Does Paypal own a lot of Bitcoins? They sure make an effort out of
highlighting bitcoin's advantages.

------
honksillet
Could this have anything to do with Operation Choke Point?
[http://www.washingtonpost.com/news/volokh-
conspiracy/wp/2014...](http://www.washingtonpost.com/news/volokh-
conspiracy/wp/2014/05/24/operation-choke-point/)

------
balladeer
PayPal does it again. It had previously done it "again", on many occasions. I
just don't understand how people keep going back to an organisation like
PayPal, or GoDaddy which practically mean "horror stories".

------
anujnayar
Its Anuj from PayPal here. We made a mistake. I just spoke with one of the
guys at ProtonMail and apologized on behalf of the company. We fixed it as
soon as we were made aware.

------
Create
The second meeting took place in October 1988 at a summer resort in Western
Virginia, sad and grey this particular autumn.

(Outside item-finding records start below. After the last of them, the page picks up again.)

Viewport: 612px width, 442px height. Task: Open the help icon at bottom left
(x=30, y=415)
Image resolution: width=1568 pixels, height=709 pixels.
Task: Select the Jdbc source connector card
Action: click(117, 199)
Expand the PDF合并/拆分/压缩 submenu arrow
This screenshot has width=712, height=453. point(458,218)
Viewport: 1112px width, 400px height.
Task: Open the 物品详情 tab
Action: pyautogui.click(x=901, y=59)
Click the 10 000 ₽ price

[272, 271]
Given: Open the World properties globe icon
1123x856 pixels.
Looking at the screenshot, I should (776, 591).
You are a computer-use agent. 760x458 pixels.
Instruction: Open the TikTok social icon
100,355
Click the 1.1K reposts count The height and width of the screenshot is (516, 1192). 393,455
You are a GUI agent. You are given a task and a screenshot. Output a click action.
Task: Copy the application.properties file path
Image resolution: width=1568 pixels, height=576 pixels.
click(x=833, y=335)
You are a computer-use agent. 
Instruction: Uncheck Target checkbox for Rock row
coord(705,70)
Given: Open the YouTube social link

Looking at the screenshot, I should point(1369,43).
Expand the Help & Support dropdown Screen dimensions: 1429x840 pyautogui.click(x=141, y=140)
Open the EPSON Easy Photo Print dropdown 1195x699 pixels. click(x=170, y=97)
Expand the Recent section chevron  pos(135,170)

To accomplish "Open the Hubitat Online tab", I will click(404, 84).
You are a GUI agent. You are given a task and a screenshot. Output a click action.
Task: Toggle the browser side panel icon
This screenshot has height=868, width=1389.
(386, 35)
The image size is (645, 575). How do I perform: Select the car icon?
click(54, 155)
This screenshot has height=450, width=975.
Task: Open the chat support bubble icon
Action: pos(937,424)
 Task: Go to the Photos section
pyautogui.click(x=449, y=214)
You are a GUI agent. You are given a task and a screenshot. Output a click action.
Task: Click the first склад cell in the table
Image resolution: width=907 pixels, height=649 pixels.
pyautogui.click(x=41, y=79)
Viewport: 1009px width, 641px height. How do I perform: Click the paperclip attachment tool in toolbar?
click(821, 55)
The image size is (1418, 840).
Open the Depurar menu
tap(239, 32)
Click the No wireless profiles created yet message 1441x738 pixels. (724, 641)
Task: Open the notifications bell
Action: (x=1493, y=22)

The Americans turned up in
force. Bill Bostwick, from the Department of Energy was the Chairman, Barry
Leiner from the Department of Defense and Vint Cerf were present. The European
representatives were thin on the ground: a German and British representative
plus Francois Flückiger.

In 1991, 80% of the internet capacity in Europe for international traffic was
installed at CERN, in building 513.

------
campuscodi
An excerpt from a Softpedia article on his topic: "the payment processor
questioned the legality of ProtonMail and inquired about having government
approval to encrypt emails."

OK. So now I'm 100% convinced this company is a slave to the US government and
it's probably ran by money-hungry apes.